Schon seit rund drei Jahren liegen die österreichischen GRÜNEN in Konflikt mit verschiedenen NGOs und zivilgesellschaftlichen Kräften. Mit dem neuen Landesvorstandsmitglied der GRÜNEN NÖ, Christian Apl, setzt man das richtige Signal und bietet ein entsprechendes personelles Angebot an die Zivilgesellschaft und LOHAS Community in Österreich. Ein offener Briefwechsel

Lieber Christian Apl,

Momentan arbeite ich für meinen Kreisverband gerade an dem Thema, wofür Du in der Presse erwähnt wirst. Ein Konzept zur Einbindung bzw. Rückeinbindung der Grünen in die Zivilgesellschaft soll entwickelt werden. Wenn ich dem Artikel Glauben schenken darf, dann erlebt Ihr in Österreich genau denselben Trend wie wir nördlich der Alpen: Obwohl immer mehr Menschen sich für grüne Themen engagieren und ökologische Grundsätze zu ihrer Lebensphilosophie machen, sind die Wahlergebnisse für unsere Parteien nicht befriedigend. Wie wirst Du von Deiner Position als Mitglied des Landesvorstandes vorgehen, um Initiativen, Verbände und lose verknüpfte Interessengruppen wie die LOHAS, die man ja eigentlich nur über die Kundenlisten entsprechender Lifestyleverkäufer erreicht, für grüne Politik und letztlich für grüne Parteipolitik zu gewinnen?

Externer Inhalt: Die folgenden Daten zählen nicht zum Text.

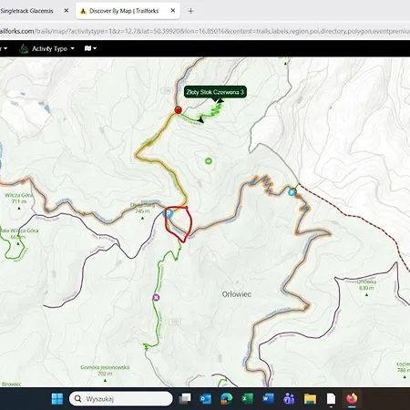Viewport: 410px width, 410px height.
Task: Click the Orłowiec place label on map
Action: [237, 294]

Viel hilft bestimmt, dass Du als Person starke Verbindungen zu der Zivilgesellschaft, den Initiativen, Verbänden (NGOs) hast. Aber ist es nicht so, dass die Zeit für das meist ehrenamtliche Engagement ohnehin begrenzt ist? Es gibt sicher nicht viele Menschen, die es schaffen sich neben Arbeit und Familie in der Partei und in einer NGO gleich stark einzubringen. Sollte die Partei sich also intensiv um hauptamtliche Funktionsträger in den verschiedenen NGOs bemühen und versuchen, diese für die ehrenamtliche Parteiarbeit zu gewinnen?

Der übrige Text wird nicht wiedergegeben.